Daniel of St. Thomas Jenifer was a Founding Father from the State of Maryland. He served in the Continental Congress and signed the U.S. Constitution.
Daniel of St. Thomas Jenifer was born in 1723, at Coates Retirement (now Ellerslie) estate, near Port Tobacco in Charles County, Maryland. Little is known about his childhood or education. As an adult, he came into possession of a large plantation near Annapolis, Maryland. He lived on the plantation, known as Stepney, for the majority of his life.
Jenifer served as justice of the peace for Charles County and later for the western circuit of Maryland. He was also a member of the commission that resolved a boundary dispute between Pennsylvania and Delaware. He later became a member of the provincial court and sat on the Maryland royal governor’s council.
While Jenifer was a member of the British colonial government, he supported the American Revolution.

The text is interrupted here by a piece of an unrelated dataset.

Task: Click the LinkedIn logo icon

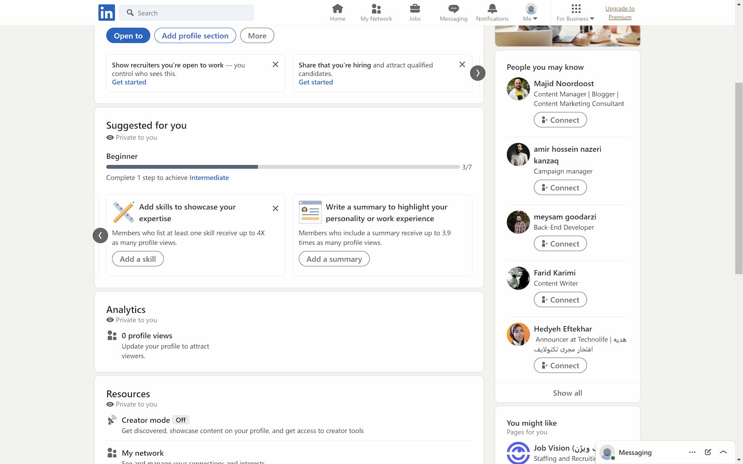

He served as president of the Maryland council of safety from 1775-1777 and helped Maryland establish its militia. He then served as president of Maryland’s first state senate. From 1778-1782, Jenifer was also a member of the Continental Congress.
A close friend of James Madison and George Washington, Jenifer was concerned about strengthening the union between the states. In 1785, he represented Maryland at the Mount Vernon Conference.
Two years later, Jenifer was chosen to represent Maryland at the Constitutional Convention. While Jenifer’s age limited his participation in the Convention, he was one of 29 delegates that attended nearly all of the proceedings.
Jenifer joined Thomas Jefferson as one of the Constitution’s oldest delegates. Like Jefferson, Jenifer relied on the reputation he had gained to push for a strong central government. He also used his prestige and good humor to help broker compromises on key issues. “The first month we only came to grips, and the second it seemed as though we would fly apart forever, but we didn’t-we jelled,” he wrote.
Following the Convention, Jenifer retired to his plantation near Annapolis and did not seek further public office. He lived for just three more years, dying in 1790.